就労支援というもうひとつの社会参加に力を注ぐ

宝塚NPOセンターは、課題解決に取り組むNPOやコミュニティビジネスなど、地域を元気にしたい人を応援することで、市民参加の場とやりがいの創出をめざしています。たとえば福祉園芸によるまちづくりを実践する活動や地域ぐるみで学童保育を担う子育て支援などは、市民の気づきや思いが形になったもの。私たちはこのようなNPOの中間支援組織として[市民活動の交差点]をめざす一方、就労支援という仕事を通じた社会参加にも力を
入れています。私が事務局長になってから、地域の事業者さんや地縁団体の力を借りながら就労部門に力を
入れました。その結果として、兵庫県で4番目の地域若者サポートステーション(厚生労働省受託事業)を宝塚に設立。年間100人近い若者の就職が決定するほか、生活困窮者の就労サポートや女性の就職講座など
にも取り組んでいます。

自分の言葉で活動の本質を問い直してほしい

今NPOの解散が増えているのをご存じでしょうか。
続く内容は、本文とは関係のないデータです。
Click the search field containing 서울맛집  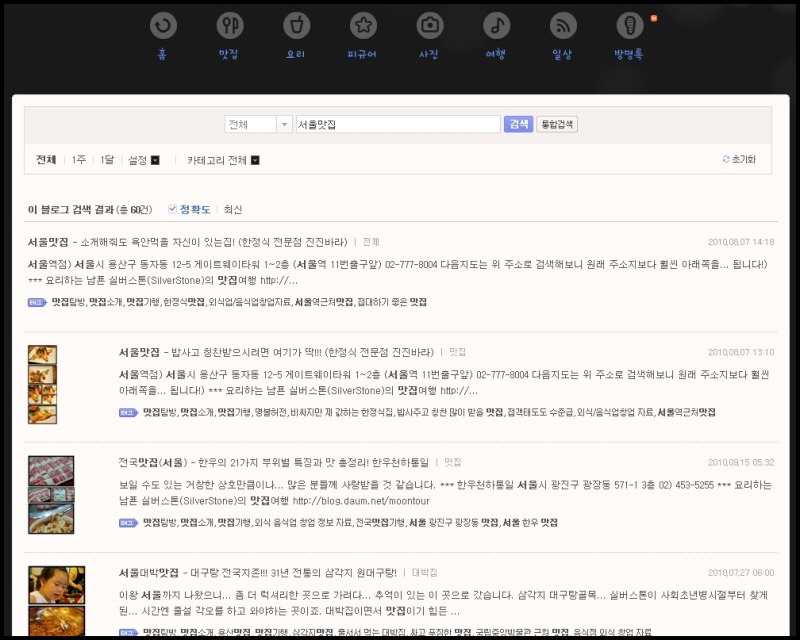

組織に若い人が入らないので、代替わりができず解散する。またNPOは毎年書類を提出する義務がありますが、高齢化等の理由でそれができず、任意団体に戻って活動を継続する。そういうケースも多くなっています。組織の形にこだわらなければ、任意団体もあり、だと思います。その団体が活動しやすい形があるはずですから。NPOは書類さえ整えば作ることができますが、本当にNPOでいいのか、私たちはその問題を考えています。もしあなたがNPOの設立を検討しているとして、「誰をハッピー
にしたい?」「今動かなかったらこの地域はどうなる?」という質問に、自分の言葉で活動の本質を語ることができるか、考えてみてください。そのことを通じて、自分たちと社会のあり方を考えることになります。社会の変化に伴い、昔では思いつかないような問題に取り組む団体が出始めています。そのような団体にもきめ細かな対応をすることは、ともしび財団と財団を応援している方々が社会を動かすことになります。大いに期待しています。